Friday, 23 September 2011

Insurance problems

Christchurch is going to have to face higher insurance costs for a while. Earthquake risk here is now revealed to be higher than we had previously expected. We're now less likely to get major quakes than we were a year and a half ago, but we're probably more likely to get them than we had expected we were as of a year and a half ago. And so the risk payment goes up not because the actual risk has increased but because we have better expectations of the real risk.

John Pagani argues for the nationalisation of AMI, the big Canterbury insurer that had to be bailed out when it was revealed to have insufficient re-insurance for the series of major Christchurch earthquakes. And he makes some reasonable arguments: if the government's going to be liable for bad outcomes, it ought to have some hand in making sure it doesn't happen again. And, he's right that there are moral hazard problems with the big private insurers perhaps banking on the potential for bailout; I know that I didn't worry about checking into AMI's asset and risk structure because they had so substantial a Canterbury presence that, even if they tanked in an earthquake, there was no way the government would fail to bail them out.

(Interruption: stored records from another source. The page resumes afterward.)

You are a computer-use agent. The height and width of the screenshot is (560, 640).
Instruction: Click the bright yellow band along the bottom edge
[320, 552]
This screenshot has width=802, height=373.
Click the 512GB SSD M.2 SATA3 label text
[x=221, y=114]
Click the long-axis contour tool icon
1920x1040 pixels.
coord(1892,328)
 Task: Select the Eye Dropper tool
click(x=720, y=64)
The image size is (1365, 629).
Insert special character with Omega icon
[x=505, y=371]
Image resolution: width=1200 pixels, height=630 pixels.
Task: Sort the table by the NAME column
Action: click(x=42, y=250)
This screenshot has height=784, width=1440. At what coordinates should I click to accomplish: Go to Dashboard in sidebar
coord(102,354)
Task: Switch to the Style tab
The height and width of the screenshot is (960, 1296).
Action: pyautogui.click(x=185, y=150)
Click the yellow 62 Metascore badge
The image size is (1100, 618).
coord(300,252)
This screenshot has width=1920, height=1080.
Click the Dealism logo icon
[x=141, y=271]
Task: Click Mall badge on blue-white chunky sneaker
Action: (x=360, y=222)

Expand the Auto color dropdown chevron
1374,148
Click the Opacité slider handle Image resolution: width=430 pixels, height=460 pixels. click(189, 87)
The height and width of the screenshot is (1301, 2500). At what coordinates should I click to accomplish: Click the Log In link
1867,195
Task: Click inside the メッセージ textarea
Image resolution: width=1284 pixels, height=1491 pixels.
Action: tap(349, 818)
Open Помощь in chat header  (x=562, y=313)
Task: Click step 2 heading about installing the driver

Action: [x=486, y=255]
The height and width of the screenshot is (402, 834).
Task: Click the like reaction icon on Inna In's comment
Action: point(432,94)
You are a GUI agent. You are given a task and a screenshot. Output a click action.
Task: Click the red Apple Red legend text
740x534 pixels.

But I'm not sure what problem nationalization solves. You can make a good case for that companies with exposure to concentrated correlated risks buy more reinsurance than those having a diversified customer base, and that regulations could be tighter around that. But whether AMI is private or public, it will still have to buy reinsurance on the global reinsurance market. And if that market has seized up, I'm not sure how changes in AMI's public or private status affects things.

I remain a bit perplexed about why people can't get new policies. You can't insure against a certain risk, but if the risk of another February hitting Christchurch is around 5%, you'd think reinsurers would be happy enough to issue cover at a fairly high premium. Some potential explanations:
  • Reinsurers fear being saddled with the costs of prior quakes in any new event if a full assessment of a property's prior damage hasn't been completed
    • But then, why is there difficulty in getting coverage for new builds?
  • Uncertainty over what portion of future claims will be covered by EQC if the EQC fund is exhausted,
    • But then, wouldn't we expect solution through better insurance contracts? 
  • Reputational costs of actuarially fair pricing would swamp potential returns
    • But reputation accrues mostly to the local agent, not the big reinsurer; for those, reputation is determined, I would have thought, by track record in paying out.
I think we need a fair bit better understanding of what's going on before we start nationalizing insurance companies.